The next lines are the output of opreport --symbols --image-path=/lib/modules/2.6.24...., just to show, what the output looks like:
samples % image name app name symbol name
1053609 52.9598 libmad.so.0.2.1 libmad.so.0.2.1 (no symbols)
267461 13.4440 audacity audacity (no symbols)
66449 3.3401 libc-2.6.1.so libc-2.6.1.so (no symbols)
49271 2.4766 vmlinux vmlinux transfer_none
26277 1.3208 vmlinux vmlinux __copy_user_nocache
To condense the listing a bit I egrepped after 'ld-2|libc|vmlinux' to remove the application data. First some lines from the “good” run:
Good run:
=========
samples % image name app name symbol name
66449 3.3401 libc-2.6.1.so libc-2.6.1.so (no symbols)

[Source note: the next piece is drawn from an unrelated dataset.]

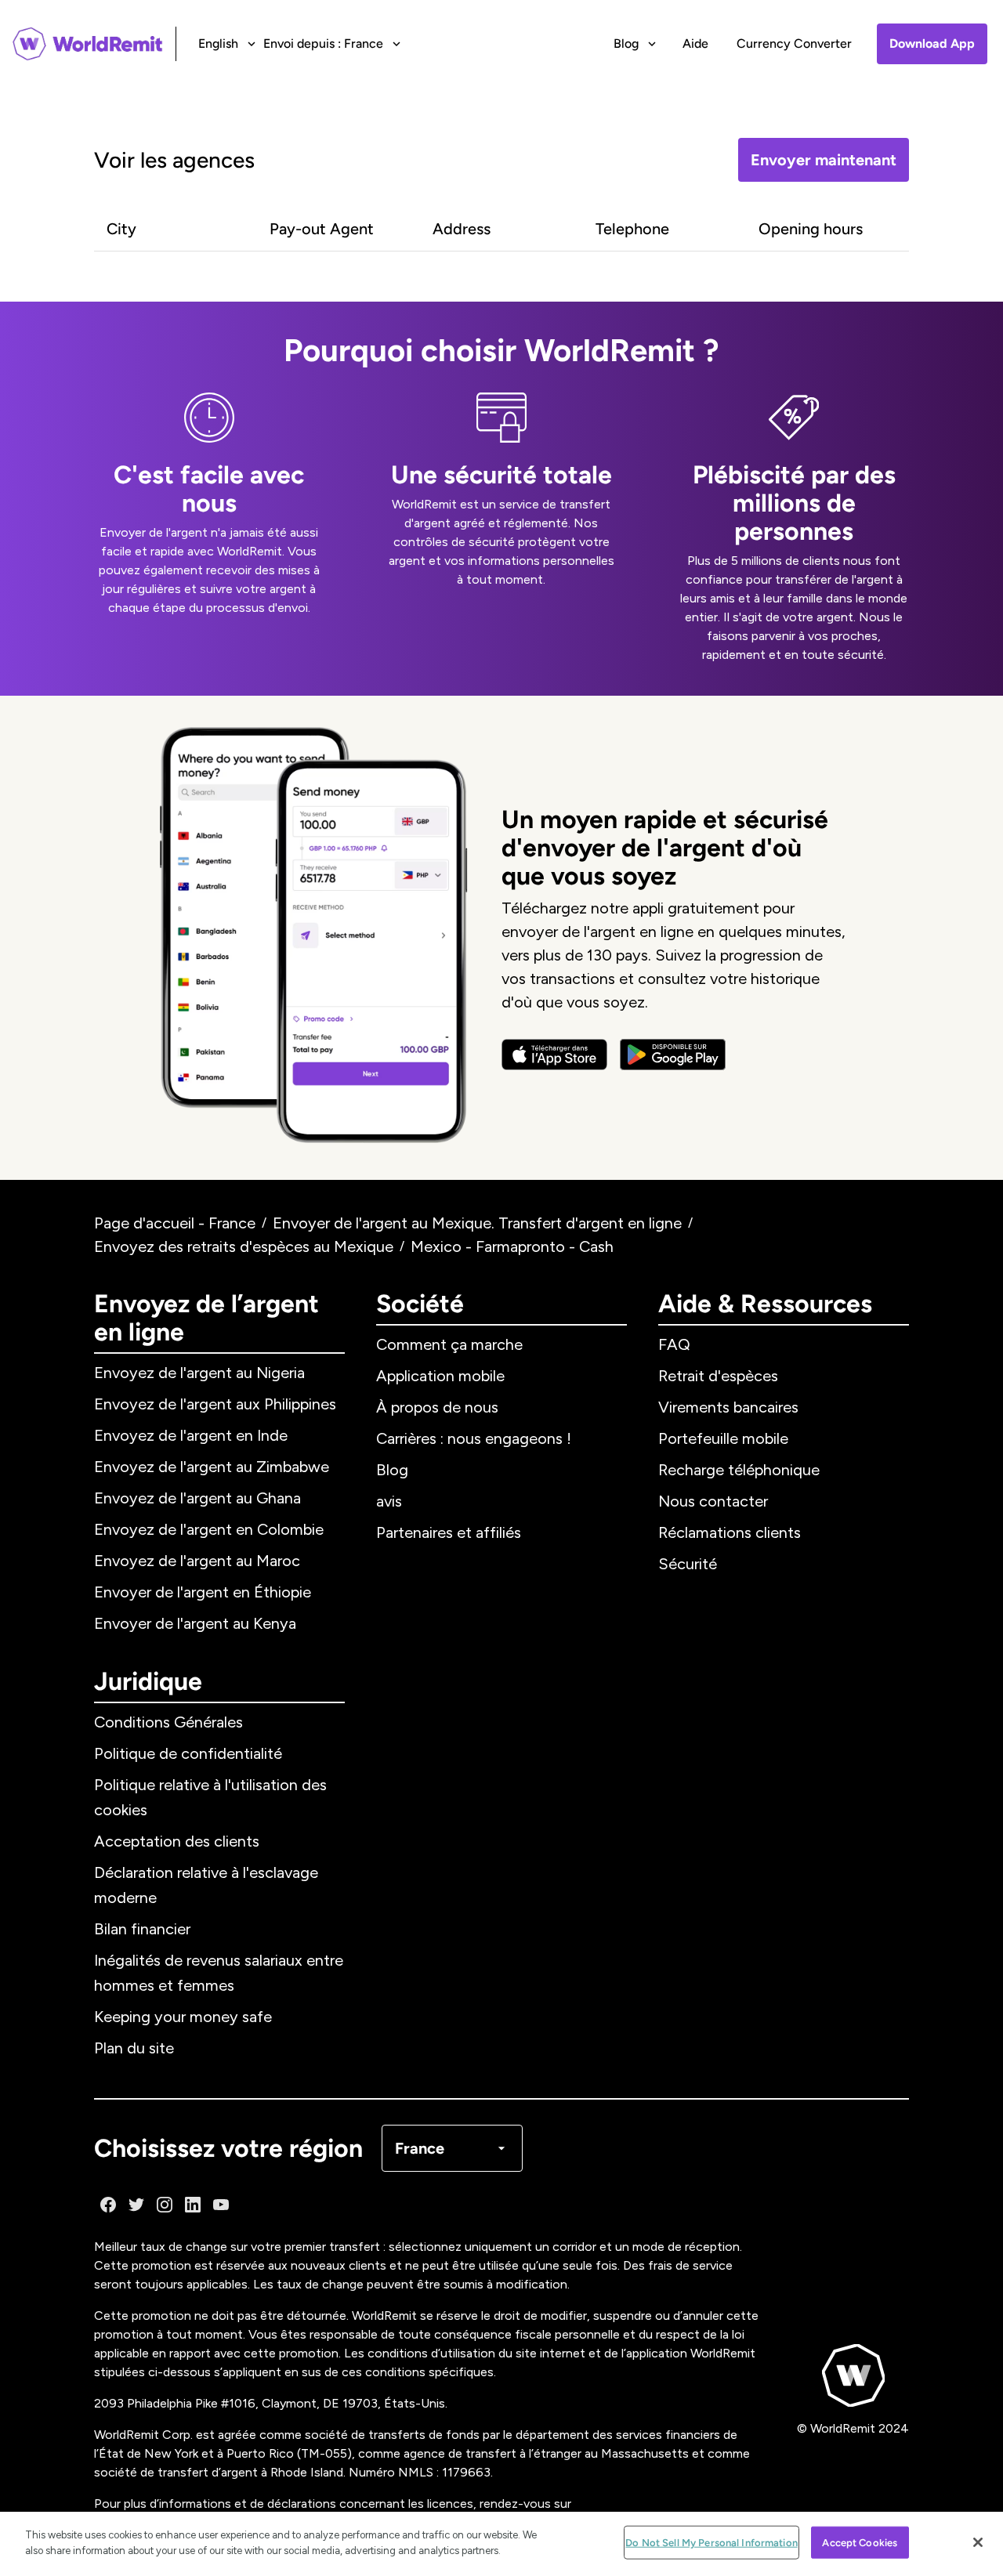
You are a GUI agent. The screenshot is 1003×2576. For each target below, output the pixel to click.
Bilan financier (142, 1928)
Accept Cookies (859, 2543)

49271 2.4766 vmlinux vmlinux transfer_none
26277 1.3208 vmlinux vmlinux __copy_user_nocache
19446 0.9775 vmlinux vmlinux sub_preempt_count
16331 0.8209 vmlinux vmlinux add_preempt_count
11737 0.5900 vmlinux vmlinux journal_add_journal_head
9007 0.4527 vmlinux vmlinux kmem_cache_alloc
8541 0.4293 vmlinux vmlinux __wake_up_bit
8391 0.4218 ld-2.6.1.so ld-2.6.1.so (no symbols)
7693 0.3867 vmlinux vmlinux journal_put_journal_head
7411 0.3725 vmlinux vmlinux debug_smp_processor_id
7129 0.3583 vmlinux vmlinux __find_get_block
6928 0.3482 vmlinux vmlinux ext3_mark_iloc_dirty
6575 0.3305 vmlinux vmlinux get_page_from_freelist
6209 0.3121 vmlinux vmlinux do_get_write_access
5575 0.2802 vmlinux vmlinux kmem_cache_free
5427 0.2728 vmlinux vmlinux end_buffer_async_write
5362 0.2695 vmlinux vmlinux __link_path_walk
4877 0.2451 vmlinux vmlinux journal_commit_transaction
4847 0.2436 vmlinux vmlinux start_this_handle
4342 0.2183 vmlinux vmlinux __d_lookup
4298 0.2160 vmlinux vmlinux journal_dirty_metadata
4136 0.2079 vmlinux vmlinux copy_user_generic_string
3972 0.1997 vmlinux vmlinux journal_dirty_data
3856 0.1938 vmlinux vmlinux bit_waitqueue
3834 0.1927 vmlinux vmlinux mwait_idle
And then from the “slow” run:
Slow run:
=========
samples % image name app name symbol name
68979 3.6414 libc-2.6.1.so libc-2.6.1.so (no symbols)
24052 1.2697 vmlinux vmlinux __copy_user_nocache
18725 0.9885 ld-2.6.1.so ld-2.6.1.so (no symbols)
14598 0.7706 vmlinux vmlinux sub_preempt_count
11806 0.6232 vmlinux vmlinux add_preempt_count
8444 0.4458 vmlinux vmlinux journal_add_journal_head
7830 0.4133 vmlinux vmlinux mwait_idle
6452 0.3406 vmlinux vmlinux ext3_mark_iloc_dirty
6231 0.3289 vmlinux vmlinux do_get_write_access
5925 0.3128 vmlinux vmlinux read_tsc
5436 0.2870 vmlinux vmlinux journal_put_journal_head
5317 0.2807 vmlinux vmlinux vsnprintf
5293 0.2794 vmlinux vmlinux __link_path_walk
5121 0.2703 vmlinux vmlinux __find_get_block
4955 0.2616 vmlinux vmlinux kmem_cache_alloc
4771 0.2519 vmlinux vmlinux journal_dirty_metadata
4698 0.2480 vmlinux vmlinux __wake_up_bit
4384 0.2314 vmlinux vmlinux __d_lookup
4144 0.2188 vmlinux vmlinux debug_smp_processor_id
4112 0.2171 vmlinux vmlinux copy_user_generic_string
3656 0.1930 vmlinux vmlinux journal_cancel_revoke
3274 0.1728 vmlinux vmlinux page_fault
3269 0.1726 vmlinux vmlinux get_page_from_freelist
3050 0.1610 vmlinux vmlinux __ext3_get_inode_loc
Is anybody out there, who can make sense out of this data. What again catches the eye is a roughly 50% difference for mwait_idle and that the good run has a good bit of samples for transfer_none.
I guess, I’ll wait for 2.6.25 until I finally decide to switch back to 32bit.